TASK MATERIAL:
<<<<
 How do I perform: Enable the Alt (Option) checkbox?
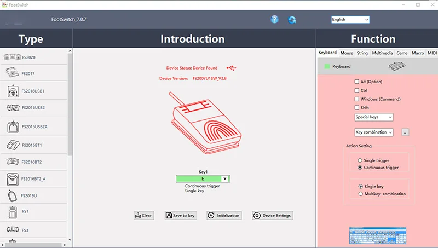click(x=357, y=82)
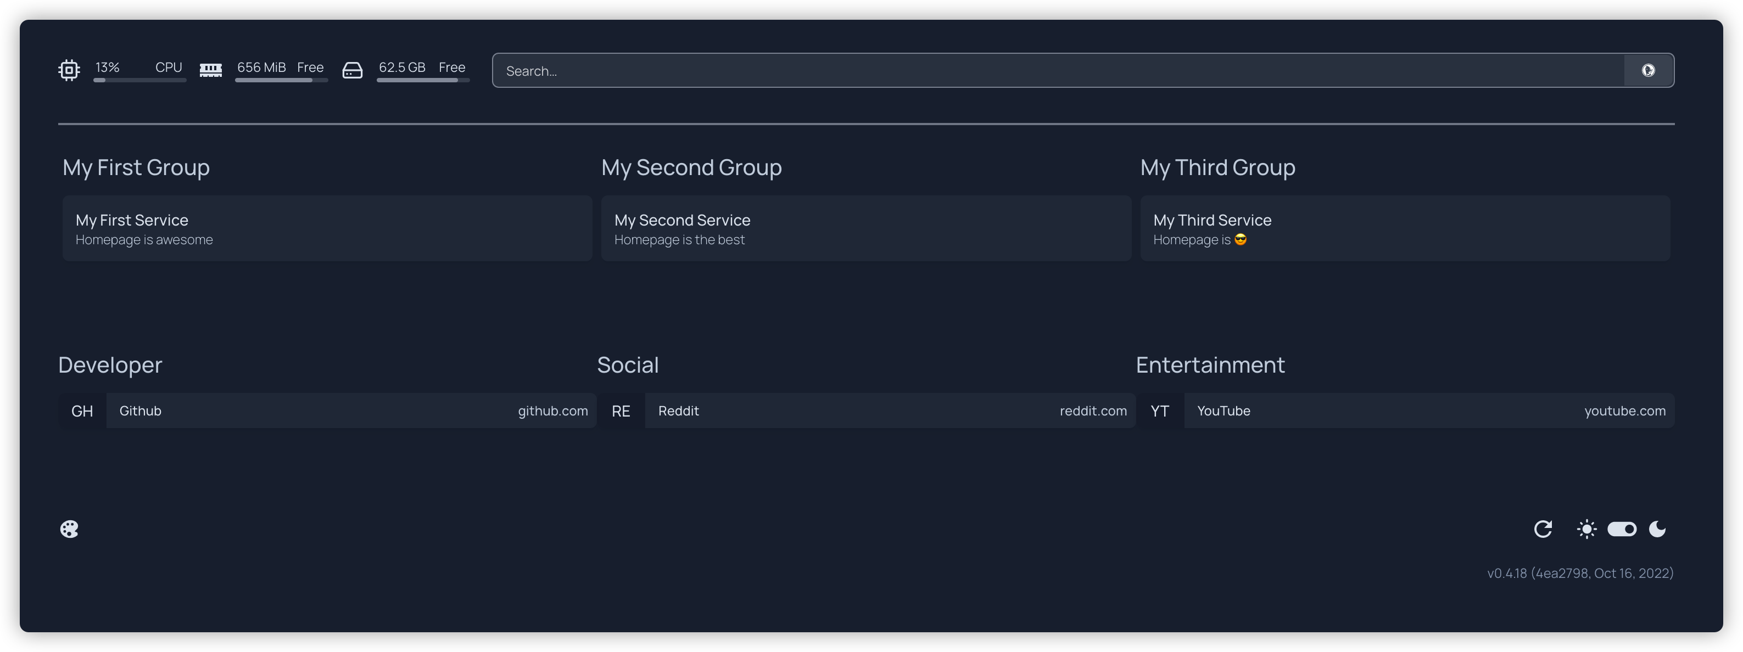Open the My Third Service card
Screen dimensions: 1743x652
pyautogui.click(x=1405, y=229)
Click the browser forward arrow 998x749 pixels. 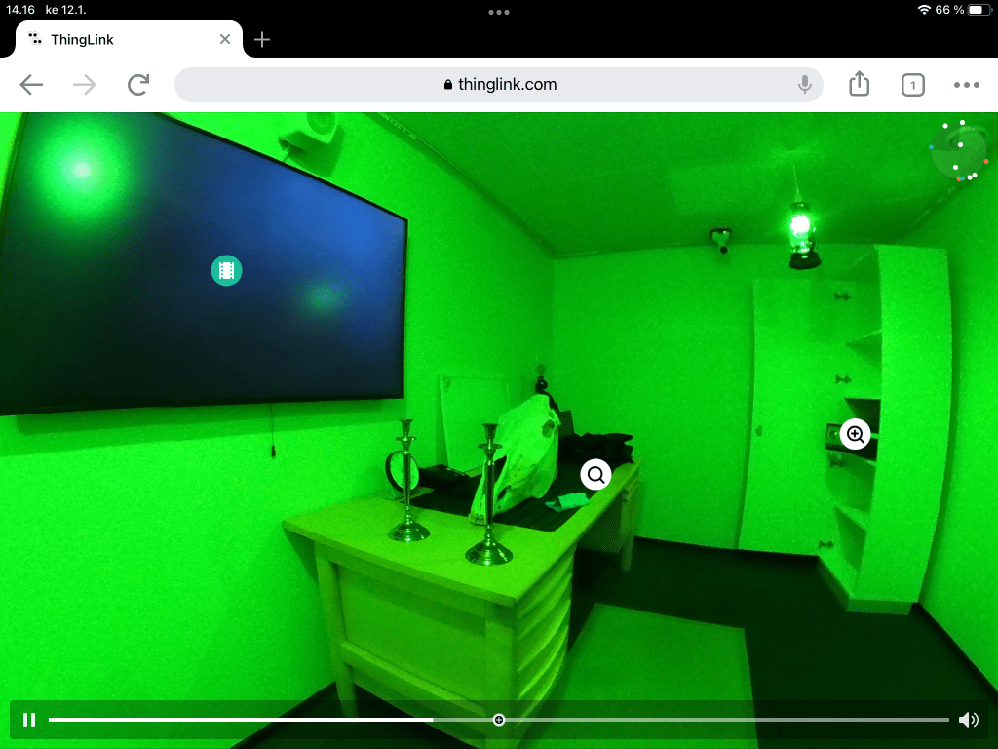pyautogui.click(x=86, y=85)
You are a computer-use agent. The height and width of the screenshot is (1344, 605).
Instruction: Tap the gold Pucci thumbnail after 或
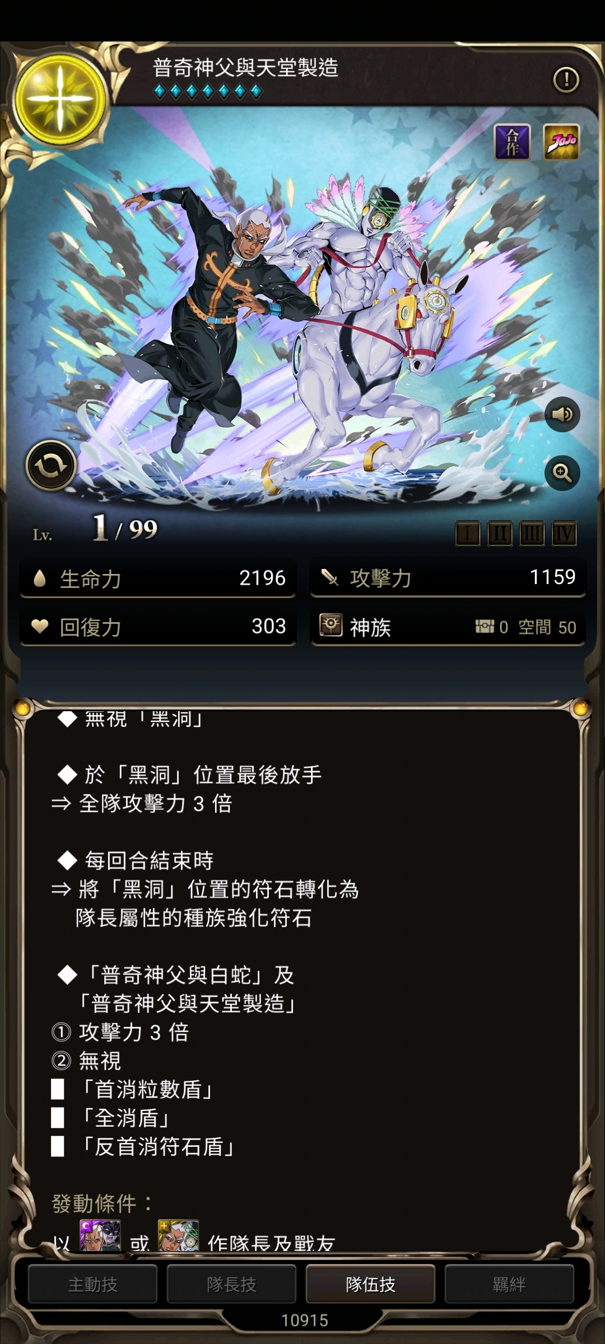click(178, 1236)
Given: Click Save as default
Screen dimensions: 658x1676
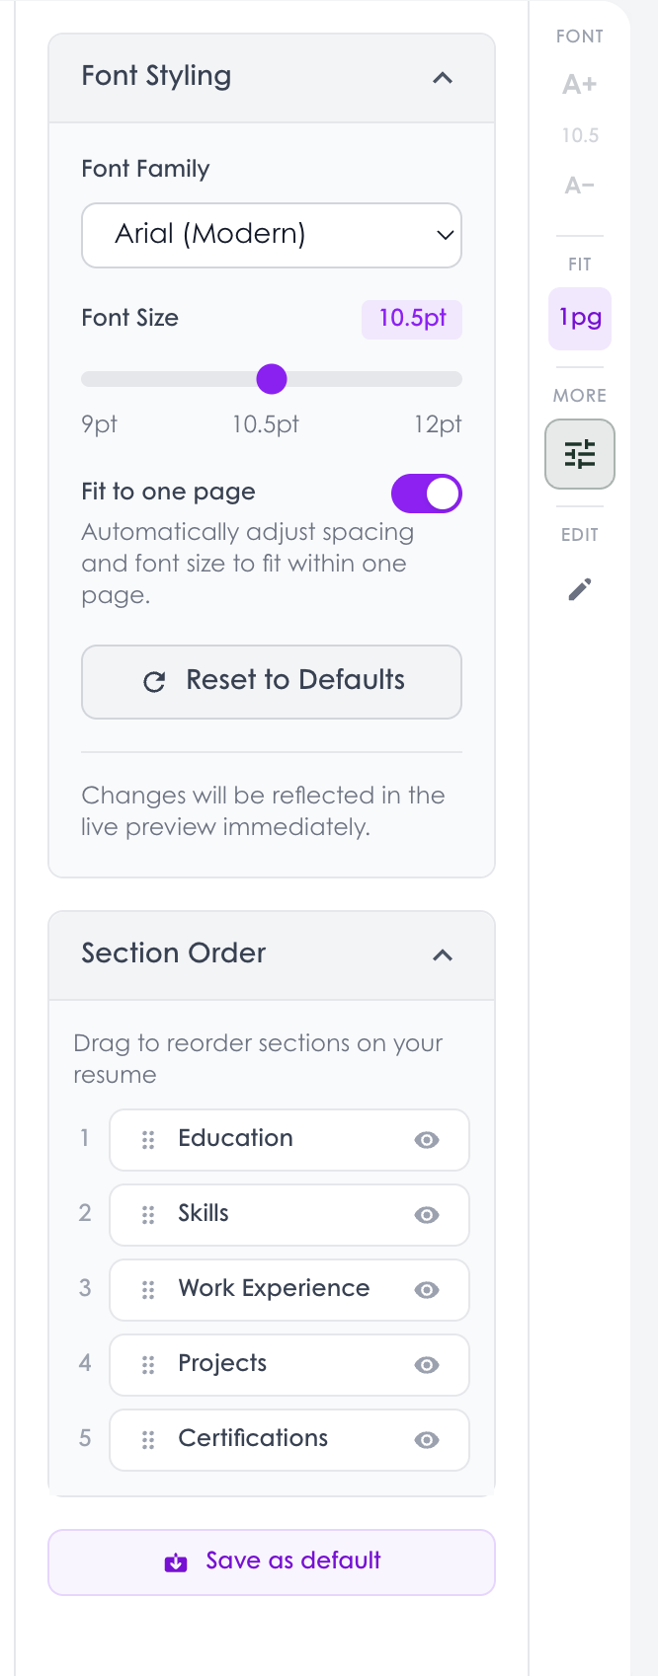Looking at the screenshot, I should pos(272,1562).
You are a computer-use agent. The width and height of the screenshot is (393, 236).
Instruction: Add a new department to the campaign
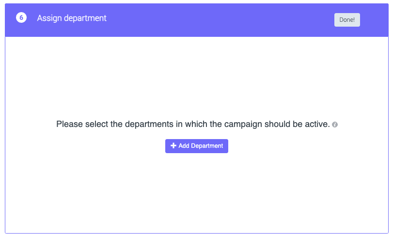[196, 146]
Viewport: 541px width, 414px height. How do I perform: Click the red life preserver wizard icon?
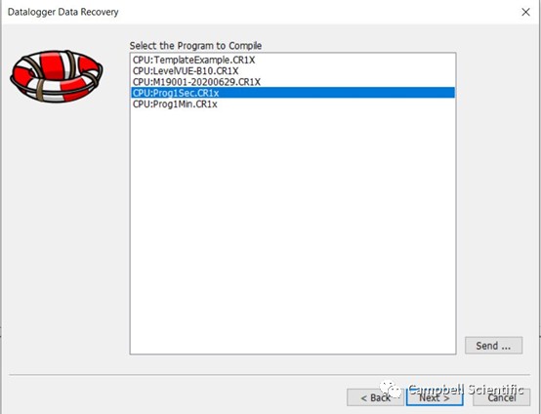click(x=57, y=76)
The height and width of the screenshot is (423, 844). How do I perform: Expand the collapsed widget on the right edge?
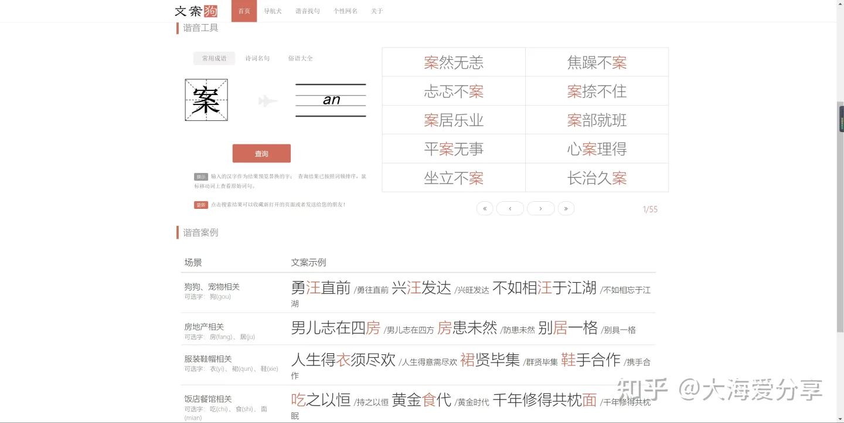pos(840,117)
>>>>
YOUR GOAL:
Swap "Instruction" for "Command" in the rows from the line containing "You are a computer-use agent. The height" through the end of the rows, inclusive. Give only those lines again, with everything else unchanged and the pictures left out.

THE RESULT:
You are a computer-use agent. The height and width of the screenshot is (1344, 605).
Command: Tap the gold Pucci thumbnail after 或
click(178, 1236)
Given: Click Save as default
Screen dimensions: 658x1676
Looking at the screenshot, I should pos(272,1562).
You are a computer-use agent. The width and height of the screenshot is (393, 236).
Command: Add a new department to the campaign
[196, 146]
Viewport: 541px width, 414px height. How do I perform: Click the red life preserver wizard icon?
click(x=57, y=76)
The height and width of the screenshot is (423, 844). How do I perform: Expand the collapsed widget on the right edge?
pos(840,117)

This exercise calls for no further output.